[Source data]
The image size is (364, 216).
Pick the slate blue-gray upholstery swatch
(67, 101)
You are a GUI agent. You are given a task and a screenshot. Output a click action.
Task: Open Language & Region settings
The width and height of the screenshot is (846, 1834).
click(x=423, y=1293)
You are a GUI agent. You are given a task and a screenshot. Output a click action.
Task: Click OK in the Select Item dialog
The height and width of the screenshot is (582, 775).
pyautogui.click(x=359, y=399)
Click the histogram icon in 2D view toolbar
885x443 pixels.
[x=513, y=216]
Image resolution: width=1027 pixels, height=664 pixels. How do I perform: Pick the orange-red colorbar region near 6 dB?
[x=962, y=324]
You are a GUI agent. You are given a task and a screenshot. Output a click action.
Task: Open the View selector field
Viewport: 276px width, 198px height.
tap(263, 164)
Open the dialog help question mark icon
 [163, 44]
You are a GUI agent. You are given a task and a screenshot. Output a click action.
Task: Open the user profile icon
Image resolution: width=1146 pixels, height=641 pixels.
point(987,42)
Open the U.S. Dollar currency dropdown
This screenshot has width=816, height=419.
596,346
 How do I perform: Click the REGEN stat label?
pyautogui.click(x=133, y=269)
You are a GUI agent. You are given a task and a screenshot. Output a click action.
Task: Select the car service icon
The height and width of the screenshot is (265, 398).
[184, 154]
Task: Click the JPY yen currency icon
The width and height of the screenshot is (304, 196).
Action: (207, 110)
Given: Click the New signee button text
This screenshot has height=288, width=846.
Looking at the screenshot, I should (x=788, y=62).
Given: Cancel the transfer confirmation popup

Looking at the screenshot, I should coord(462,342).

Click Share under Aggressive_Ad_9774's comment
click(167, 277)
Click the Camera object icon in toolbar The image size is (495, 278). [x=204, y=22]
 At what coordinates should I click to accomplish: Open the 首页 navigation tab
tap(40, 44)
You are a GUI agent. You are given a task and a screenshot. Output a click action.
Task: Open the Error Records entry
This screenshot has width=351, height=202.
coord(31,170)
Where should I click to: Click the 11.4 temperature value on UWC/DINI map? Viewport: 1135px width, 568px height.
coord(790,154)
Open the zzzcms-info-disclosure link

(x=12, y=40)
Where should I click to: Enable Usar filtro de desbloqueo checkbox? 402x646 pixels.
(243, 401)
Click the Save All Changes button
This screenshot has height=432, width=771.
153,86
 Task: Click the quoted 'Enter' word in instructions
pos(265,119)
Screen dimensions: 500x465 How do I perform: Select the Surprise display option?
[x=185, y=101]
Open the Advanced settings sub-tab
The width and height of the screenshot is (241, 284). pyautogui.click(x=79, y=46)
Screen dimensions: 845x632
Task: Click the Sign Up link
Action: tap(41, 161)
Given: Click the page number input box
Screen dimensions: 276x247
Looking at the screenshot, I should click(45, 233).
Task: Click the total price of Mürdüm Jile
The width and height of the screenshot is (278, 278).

▶ _ASSIGNMENT_
Output the entries exactly. Leave nothing out.

▶ _REPLY TO THE TASK_
The image size is (364, 216).
Pick the slate blue-gray upholstery swatch
(67, 101)
You are a GUI agent. You are given a task and a screenshot. Output a click action.
Task: Open Language & Region settings
The width and height of the screenshot is (846, 1834).
click(x=423, y=1293)
You are a GUI agent. You are given a task and a screenshot. Output a click action.
Task: Click OK in the Select Item dialog
The height and width of the screenshot is (582, 775).
pyautogui.click(x=359, y=399)
Click the histogram icon in 2D view toolbar
885x443 pixels.
[x=513, y=216]
Image resolution: width=1027 pixels, height=664 pixels. How do I perform: Pick the orange-red colorbar region near 6 dB?
[x=962, y=324]
You are a GUI agent. You are given a task and a screenshot. Output a click action.
Task: Open the View selector field
Viewport: 276px width, 198px height.
tap(263, 164)
Open the dialog help question mark icon
 [163, 44]
You are a GUI agent. You are given a task and a screenshot. Output a click action.
Task: Open the user profile icon
Image resolution: width=1146 pixels, height=641 pixels.
point(987,42)
Open the U.S. Dollar currency dropdown
This screenshot has width=816, height=419.
596,346
 How do I perform: Click the REGEN stat label?
pyautogui.click(x=133, y=269)
You are a GUI agent. You are given a task and a screenshot. Output a click action.
Task: Select the car service icon
The height and width of the screenshot is (265, 398).
[184, 154]
Task: Click the JPY yen currency icon
The width and height of the screenshot is (304, 196).
Action: (207, 110)
Given: Click the New signee button text
This screenshot has height=288, width=846.
Looking at the screenshot, I should (x=788, y=62).
Given: Cancel the transfer confirmation popup

Looking at the screenshot, I should coord(462,342).

Click Share under Aggressive_Ad_9774's comment
click(167, 277)
Click the Camera object icon in toolbar The image size is (495, 278). [x=204, y=22]
 At what coordinates should I click to accomplish: Open the 首页 navigation tab
tap(40, 44)
You are a GUI agent. You are given a task and a screenshot. Output a click action.
Task: Open the Error Records entry
This screenshot has width=351, height=202.
coord(31,170)
Where should I click to: Click the 11.4 temperature value on UWC/DINI map? Viewport: 1135px width, 568px height.
coord(790,154)
Open the zzzcms-info-disclosure link

(x=12, y=40)
Where should I click to: Enable Usar filtro de desbloqueo checkbox? 402x646 pixels.
(243, 401)
Click the Save All Changes button
This screenshot has height=432, width=771.
153,86
 Task: Click the quoted 'Enter' word in instructions
pos(265,119)
Screen dimensions: 500x465 How do I perform: Select the Surprise display option?
[x=185, y=101]
Open the Advanced settings sub-tab
The width and height of the screenshot is (241, 284). pyautogui.click(x=79, y=46)
Screen dimensions: 845x632
Task: Click the Sign Up link
Action: tap(41, 161)
Given: Click the page number input box
Screen dimensions: 276x247
Looking at the screenshot, I should click(45, 233).
Task: Click the total price of Mürdüm Jile
The width and height of the screenshot is (278, 278).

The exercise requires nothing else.